Puis, remarquant presque immédiatement que la meunière avait repris les anciennes traditions d’yeux en coulisse et de sourires que Landry lui avait signalées :

– Allons, continua-t-il, je vois qu’il va falloir en venir aux grands moyens, car il est impossible que je la laisse échapper ; c’est dans tout le pays le seul parti qui me convienne. Oui, mais aussi que faire du cousin Landry ? Son amour dérange mes projets ; mais, en vérité, je ne puis réellement pour si peu l’envoyer rejoindre dans l’autre monde le pauvre Marcotte. Ah ! par ma foi, je suis bien bon de me détraquer le cerveau à chercher une invention ! Cela ne me regarde pas ; cela regarde le loup noir.

Puis, tout bas :

– Loup noir, dit-il, arrange-toi de manière, mon ami, à ce que, sans qu’il lui arrive accident ni malheur, je sois débarrassé de mon cousin Landry.

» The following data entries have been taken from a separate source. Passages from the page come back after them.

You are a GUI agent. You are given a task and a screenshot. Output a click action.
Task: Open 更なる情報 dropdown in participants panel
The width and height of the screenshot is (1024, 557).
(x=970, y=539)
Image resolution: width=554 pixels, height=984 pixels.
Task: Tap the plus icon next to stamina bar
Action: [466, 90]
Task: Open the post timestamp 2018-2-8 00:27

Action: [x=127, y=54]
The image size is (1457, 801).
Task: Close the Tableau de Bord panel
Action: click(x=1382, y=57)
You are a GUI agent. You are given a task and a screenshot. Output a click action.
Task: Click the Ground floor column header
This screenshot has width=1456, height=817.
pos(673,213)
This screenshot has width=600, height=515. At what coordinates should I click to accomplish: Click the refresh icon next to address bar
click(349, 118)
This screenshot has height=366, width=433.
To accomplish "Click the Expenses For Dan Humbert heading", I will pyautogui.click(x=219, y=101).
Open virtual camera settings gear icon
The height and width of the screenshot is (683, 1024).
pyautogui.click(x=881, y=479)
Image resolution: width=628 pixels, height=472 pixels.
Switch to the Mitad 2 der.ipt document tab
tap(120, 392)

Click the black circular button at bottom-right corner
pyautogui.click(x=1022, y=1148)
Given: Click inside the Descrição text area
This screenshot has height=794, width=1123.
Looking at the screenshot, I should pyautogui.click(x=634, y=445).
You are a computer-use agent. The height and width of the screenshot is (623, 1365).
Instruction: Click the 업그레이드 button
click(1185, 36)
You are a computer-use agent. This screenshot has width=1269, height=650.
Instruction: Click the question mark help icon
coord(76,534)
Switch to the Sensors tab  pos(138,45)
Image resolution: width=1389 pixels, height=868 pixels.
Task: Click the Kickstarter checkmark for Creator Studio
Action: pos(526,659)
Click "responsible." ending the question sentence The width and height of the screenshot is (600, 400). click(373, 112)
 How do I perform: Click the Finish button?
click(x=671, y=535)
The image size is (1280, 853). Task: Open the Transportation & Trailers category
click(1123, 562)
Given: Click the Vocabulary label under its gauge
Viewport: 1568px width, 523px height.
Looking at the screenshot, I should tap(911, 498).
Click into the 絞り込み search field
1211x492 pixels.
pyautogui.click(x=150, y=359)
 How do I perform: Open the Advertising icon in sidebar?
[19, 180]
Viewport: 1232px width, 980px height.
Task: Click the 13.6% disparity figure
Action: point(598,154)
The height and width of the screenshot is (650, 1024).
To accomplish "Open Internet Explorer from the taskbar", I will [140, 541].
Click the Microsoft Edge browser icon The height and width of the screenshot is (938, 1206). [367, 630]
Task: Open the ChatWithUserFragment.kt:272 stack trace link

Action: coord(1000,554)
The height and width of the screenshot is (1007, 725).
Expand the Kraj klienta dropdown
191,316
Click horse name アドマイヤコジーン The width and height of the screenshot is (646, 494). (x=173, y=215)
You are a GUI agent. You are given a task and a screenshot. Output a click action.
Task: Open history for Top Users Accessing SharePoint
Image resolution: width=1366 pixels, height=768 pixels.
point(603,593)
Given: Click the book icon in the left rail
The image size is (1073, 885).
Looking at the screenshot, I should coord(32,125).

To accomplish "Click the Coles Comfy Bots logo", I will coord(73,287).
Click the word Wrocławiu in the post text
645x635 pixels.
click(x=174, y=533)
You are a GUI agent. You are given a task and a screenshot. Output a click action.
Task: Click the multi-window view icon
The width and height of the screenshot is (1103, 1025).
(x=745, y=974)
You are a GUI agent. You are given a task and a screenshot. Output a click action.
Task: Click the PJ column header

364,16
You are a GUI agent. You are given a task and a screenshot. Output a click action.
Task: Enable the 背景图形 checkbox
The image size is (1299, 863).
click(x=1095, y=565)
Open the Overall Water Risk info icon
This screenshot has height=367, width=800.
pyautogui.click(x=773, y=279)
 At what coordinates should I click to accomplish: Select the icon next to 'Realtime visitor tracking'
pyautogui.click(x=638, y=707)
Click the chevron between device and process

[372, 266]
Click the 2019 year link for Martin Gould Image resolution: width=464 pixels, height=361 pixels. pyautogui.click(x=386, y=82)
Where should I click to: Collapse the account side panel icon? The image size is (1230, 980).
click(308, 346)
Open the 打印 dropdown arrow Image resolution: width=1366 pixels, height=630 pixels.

Il n’avait pas achevé cette prière, qu’il aperçut, descendant de la montagne et se dirigeant vers le moulin, une petite troupe de quatre ou cinq hommes vêtus de costumes militaires. Landry les aperçut aussi ; car il jeta un grand cri, se leva pour fuir, mais retomba sur sa chaise, comme si les forces lui manquaient.